Texto fornecido:
- - - -

Por mais de dez mil anos o mundo passou por mudanças drásticas, mas muito lentas, que precisaram de gerações para se desenvolverem, permitindo que a sociedade as compreendesse e as adaptasse (ainda que por vezes tais adaptações fossem violentas).

Nesse caso, esse desenvolvimento de economia intangível foi repentino. Parece que a Divina Providência interveio em um mundo que consome recursos materiais em um nível muito acima das possibilidades de sustentabilidade, oferecendo ferramenta de otimização incomparável.

Cada um dos setores da vida humana foi impactado e, portanto, muitas das complexidades que enfrentamos hoje estão enraizadas nessas razões.

Macrofenômenos da dimensão imaterial

Uso os termos dimensão material e dimensão imaterial e não mundos real e virtual. Não são mundos, mas dimensões, porque toda atividade humana anteriormente baseada em instrumentos e relações materiais é de certo modo tocada pela imaterialidade. Exceto em alguns casos de total substituição de atividade material anterior por sua nova modalidade intangível, em geral o imaterial não exclui o material mas o integra, suplementa-o da mesma maneira que o comprimento não é uma alternativa à largura, mas a suplementa.

E tudo é muito real, não virtual. O termo “virtual”, do latim medieval virtualis, traz consigo conotação de potencialidade não expressada. Mas essa dimensão material, em que relações sociais, políticas e econômicas têm lugar, é bastante real, não potencial ou não expressada.

As regras básicas da dimensão imaterial são muito diferentes daquelas da dimensão material. Na dimensão material tradicional, produzir, reproduzir, armazenar, transferir e manipular têm custos (econômicos e ambientais) significativos. Nessa recente dimensão imaterial esses custos são marginais ou zero. A materialidade é intrinsecamente desconectada, pois é composta de objetos que não se comunicam uns com os outros; suas limitações requerem tempo para serem superadas, causam desgaste e seu retorno tende a diminuir. O imaterial, que é intrinsecamente conectado, é caracterizado pelo feedback em tempo real (e, portanto, pela possibilidade de coleção, análise, customização e adaptação de dados), pela ausência de desgaste e pela possibilidade de retorno crescente.

Exceto nos casos de grande padronização e repetitividade, assistida por máquinas específicas, o trabalho na dimensão material é desempenhado por pessoas que precisam de ferramentas de produção, comandos para continuarem, ciclos de descanso e lazer. Com a revolução industrial, isso levou à definição de turnos de trabalho e deslocamento para o desempenho das atividades, com impactos consequentes na estrutura de cidades, comércio, etc.

- - - -

Dados fornecidos:
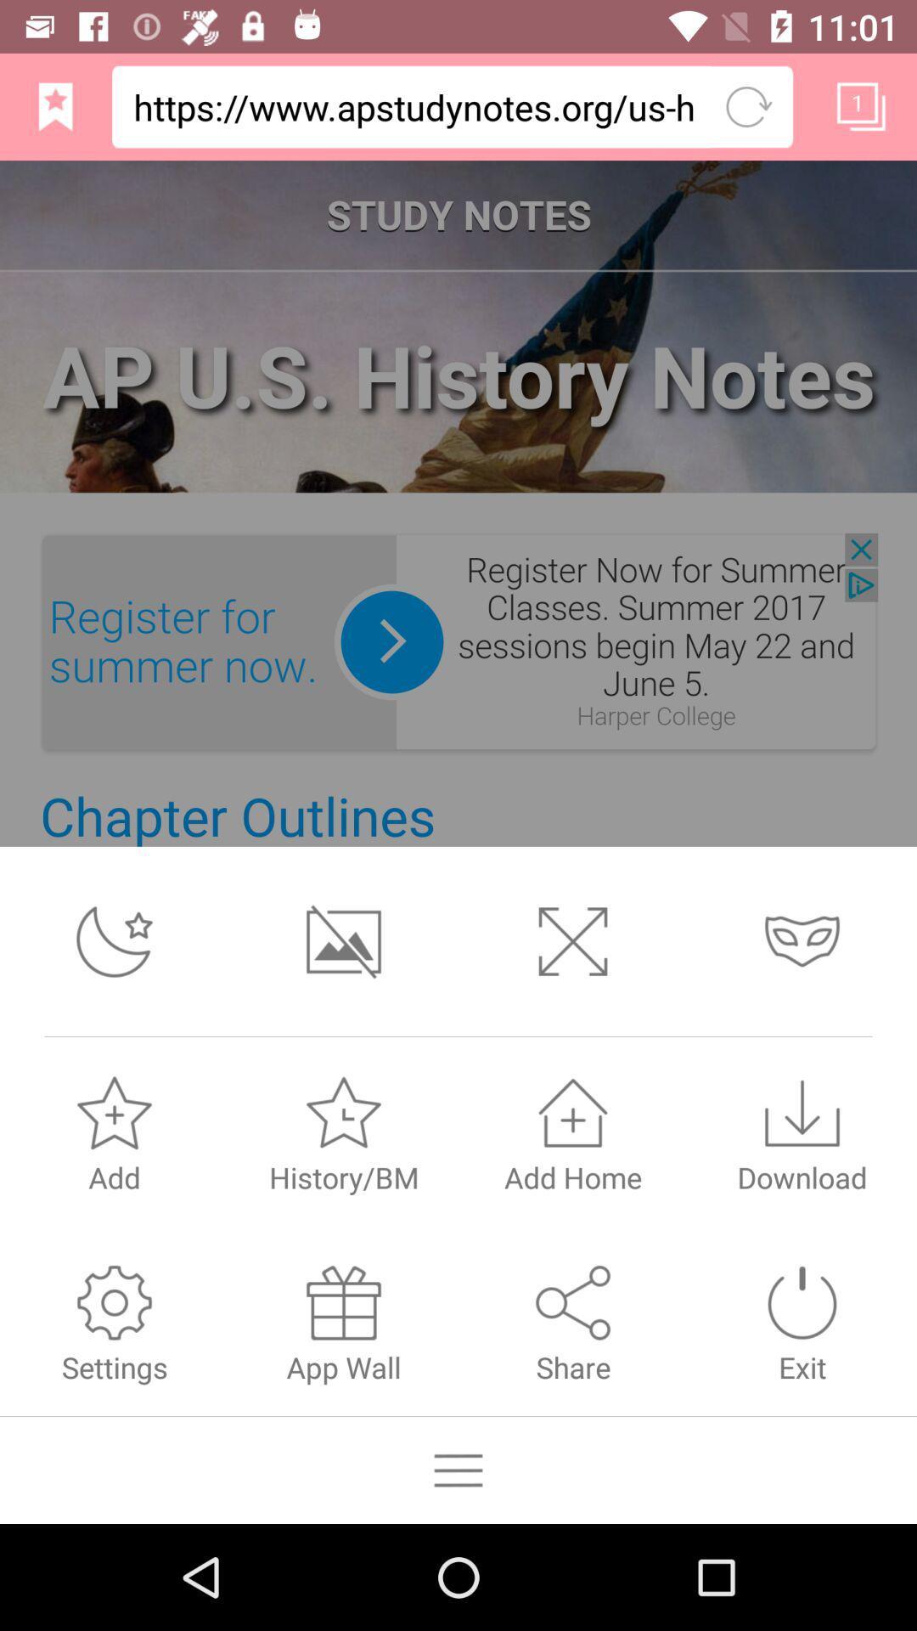 The width and height of the screenshot is (917, 1631). I want to click on the icon above add home, so click(573, 1113).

- - - -

Requisitos das tarefas:
a. Indique se cada afirmação abaixo concorda com o texto fornecido, respondendo sim ou não e citando as palavras do texto que decidem a questão: (i) o texto adota os termos "mundos real e virtual"; (ii) na dimensão imaterial, os custos de produzir e armazenar são marginais ou zero; (iii) a materialidade se caracteriza pela possibilidade de retorno crescente.
b. Segundo o texto fornecido, quais atividades têm custos econômicos e ambientais significativos na dimensão material tradicional? Liste todas.
c. De acordo com o texto fornecido, de que palavra e de que língua vem o termo "virtual"?

Respostas por tarefa:
a.
(i) Não: "Uso os termos dimensão material e dimensão imaterial e não mundos real e virtual."
(ii) Sim: "Nessa recente dimensão imaterial esses custos são marginais ou zero."
(iii) Não: "seu retorno tende a diminuir."

b. Produzir, reproduzir, armazenar, transferir e manipular.

c. Da palavra virtualis, do latim medieval.